Catches around nearshore FADs will need to be monitored to improve their design and placement, and to assess whether the existing exclusion zones for industrial fleets around Pacific Islands are large enough to provide adequate access to tuna for small-scale fishers.

Nearshore FADs also have potential to assist with the management of coral reefs by providing small-scale fishers with alternative fishing opportunities. As a result, transferring some the current fishing effort from capturing reef fish to tuna is expected to ease pressure on coral reef ecosystems and help them adapt to the effects of climate change.

Pacific Island countries planning to install more FADs in future include somewhere fish are in short supply in major urban centres only and others facing a countrywide fish supply shortage in future, which plan to deploy new FADs to increase the total national marine fish catch.

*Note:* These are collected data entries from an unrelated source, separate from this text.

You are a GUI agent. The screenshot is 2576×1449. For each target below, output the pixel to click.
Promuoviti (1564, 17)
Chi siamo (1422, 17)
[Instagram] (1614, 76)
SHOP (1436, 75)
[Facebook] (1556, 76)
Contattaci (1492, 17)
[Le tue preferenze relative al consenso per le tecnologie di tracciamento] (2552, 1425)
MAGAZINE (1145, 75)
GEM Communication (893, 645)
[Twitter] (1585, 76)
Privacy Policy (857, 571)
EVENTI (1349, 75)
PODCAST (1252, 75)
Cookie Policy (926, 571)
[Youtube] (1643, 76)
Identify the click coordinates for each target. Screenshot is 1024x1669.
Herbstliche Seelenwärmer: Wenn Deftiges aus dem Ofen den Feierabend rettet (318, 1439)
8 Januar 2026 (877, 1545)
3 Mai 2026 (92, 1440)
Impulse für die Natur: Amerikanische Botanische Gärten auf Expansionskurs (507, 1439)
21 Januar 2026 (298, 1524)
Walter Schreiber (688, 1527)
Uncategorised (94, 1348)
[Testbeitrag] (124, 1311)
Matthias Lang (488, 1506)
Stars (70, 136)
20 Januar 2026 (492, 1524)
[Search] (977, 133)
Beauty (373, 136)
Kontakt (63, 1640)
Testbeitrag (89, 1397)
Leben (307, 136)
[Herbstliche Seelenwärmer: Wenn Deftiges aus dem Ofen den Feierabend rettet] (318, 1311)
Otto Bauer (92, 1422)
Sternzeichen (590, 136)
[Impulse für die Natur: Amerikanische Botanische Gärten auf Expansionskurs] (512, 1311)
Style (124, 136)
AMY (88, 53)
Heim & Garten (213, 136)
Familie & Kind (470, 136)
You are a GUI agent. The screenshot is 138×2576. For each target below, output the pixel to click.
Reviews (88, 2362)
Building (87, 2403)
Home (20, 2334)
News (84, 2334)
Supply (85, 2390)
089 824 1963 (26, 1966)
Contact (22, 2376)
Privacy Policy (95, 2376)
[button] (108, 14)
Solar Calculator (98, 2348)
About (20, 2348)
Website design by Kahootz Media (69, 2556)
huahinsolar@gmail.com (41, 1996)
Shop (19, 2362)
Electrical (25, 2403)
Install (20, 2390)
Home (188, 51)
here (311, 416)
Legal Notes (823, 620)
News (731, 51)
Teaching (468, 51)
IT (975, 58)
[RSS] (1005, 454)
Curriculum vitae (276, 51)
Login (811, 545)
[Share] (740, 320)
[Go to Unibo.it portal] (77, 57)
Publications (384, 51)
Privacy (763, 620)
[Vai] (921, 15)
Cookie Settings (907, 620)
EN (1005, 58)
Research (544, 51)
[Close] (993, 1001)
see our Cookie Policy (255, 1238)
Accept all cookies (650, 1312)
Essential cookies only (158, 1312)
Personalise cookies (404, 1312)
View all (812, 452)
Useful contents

In countries where limited fish supplies in urban centres are a problem due to transport and logistics limitations preventing fish from being delivered from traditional fishing areas to high demand urban centres, FADs will be deployed at suitable coastal sites close to urban areas to solve the fish supply shortage affecting nearby town populations.

Among countries planning to invest in more FADs to increase coastal fisheries production, Papua New Guinea is expected to install 104 of the planned new nearshore FADS at around 24 sites to tackle an expected shortage in fish supply, while Fiji is expected to install 40 new FADS at eight sites.

In addition 12 other Pacific Island countries and territories will install from five to eight new FADS each as part of efforts to increase fish supplies in future.